[Saved entries]
----

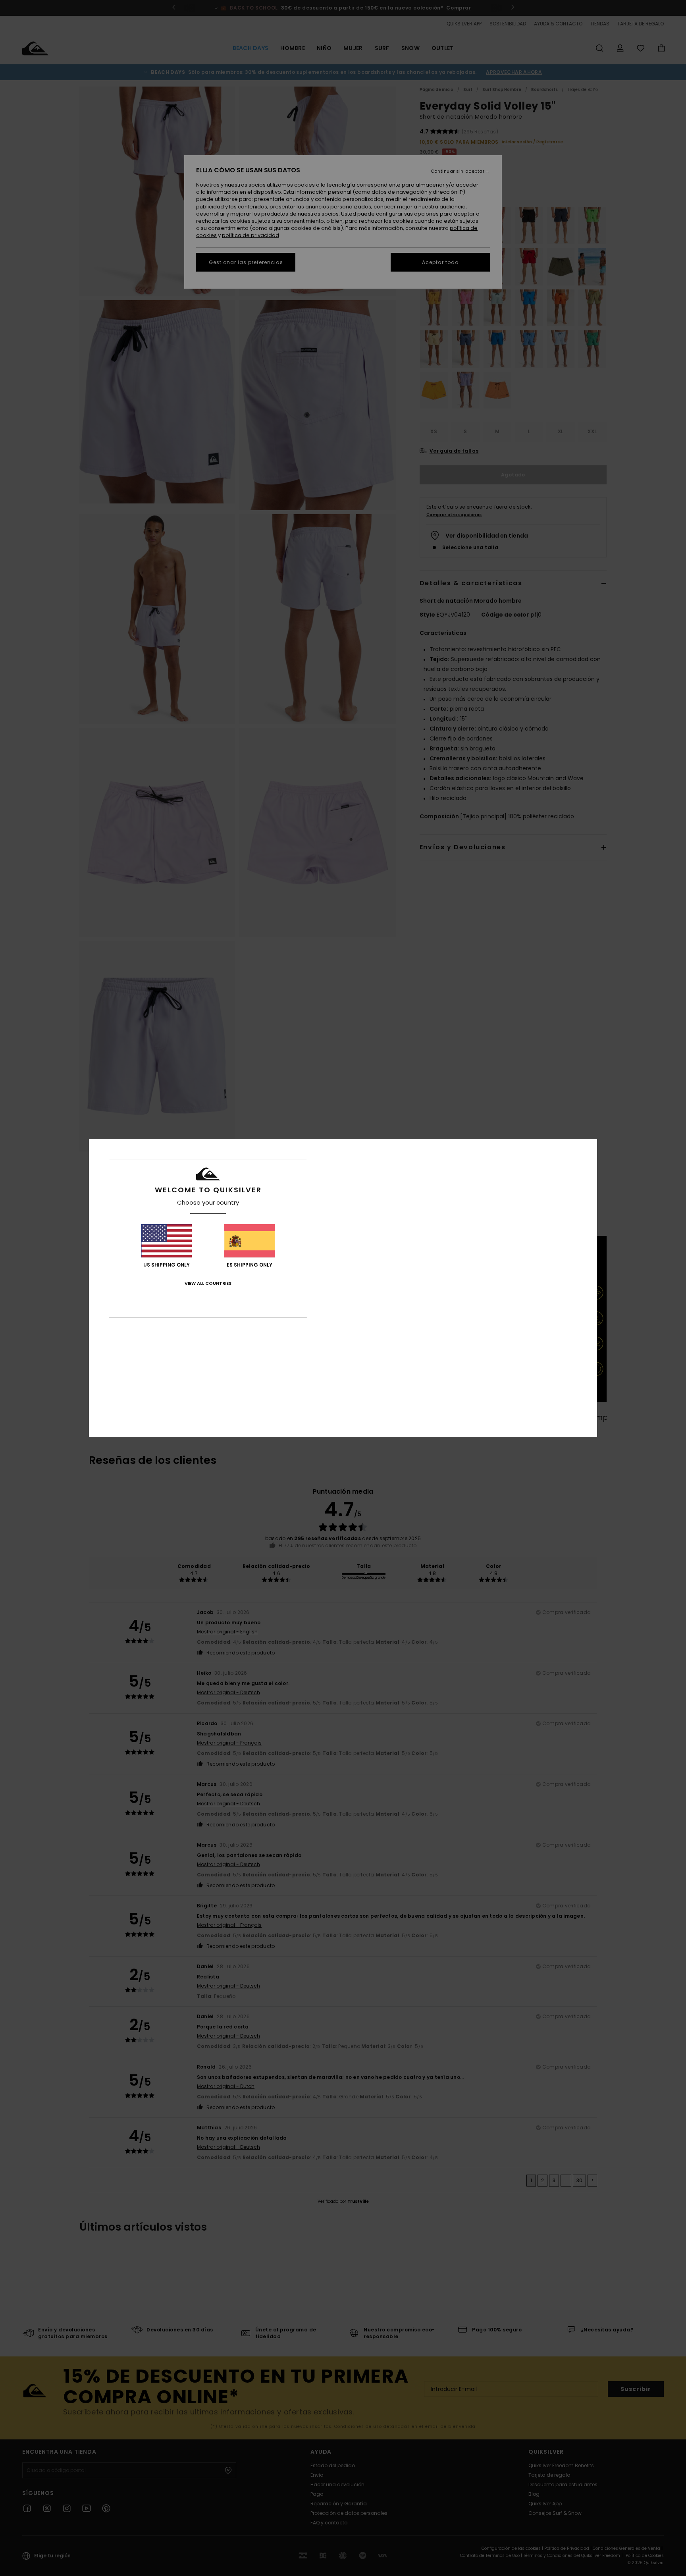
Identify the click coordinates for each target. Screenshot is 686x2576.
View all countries (208, 1283)
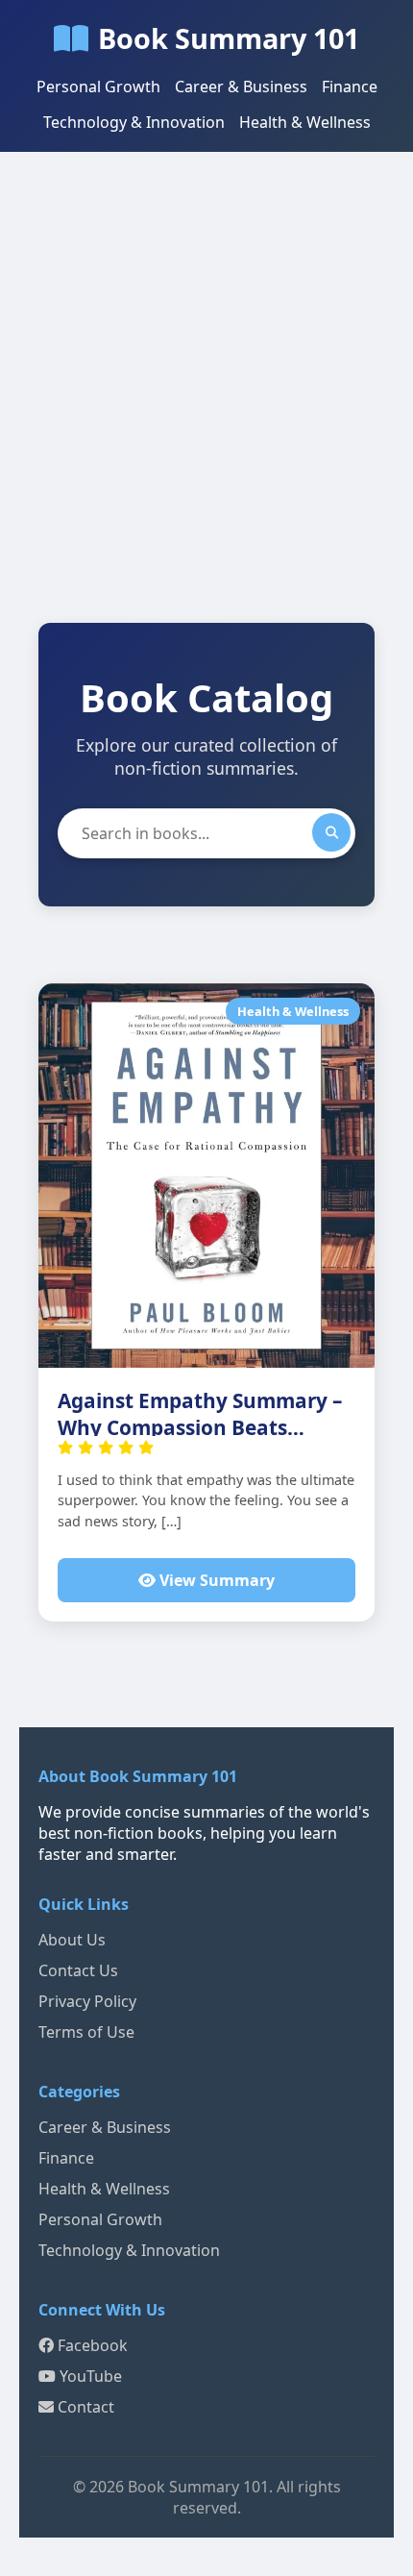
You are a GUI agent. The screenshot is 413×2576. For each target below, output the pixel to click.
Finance (349, 86)
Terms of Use (86, 2032)
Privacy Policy (87, 2001)
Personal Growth (98, 86)
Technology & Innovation (134, 122)
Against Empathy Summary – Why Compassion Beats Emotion (200, 1427)
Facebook (91, 2345)
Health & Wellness (305, 122)
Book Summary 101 (228, 38)
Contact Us (78, 1970)
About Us (72, 1939)
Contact (84, 2406)
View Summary (215, 1580)
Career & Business (241, 86)
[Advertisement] (206, 406)
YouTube (89, 2376)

----

EXERCISE REQUIREMENTS
State how many lines above contain the string "target", with no other words.

SOLUTION TO THIS PROBLEM
2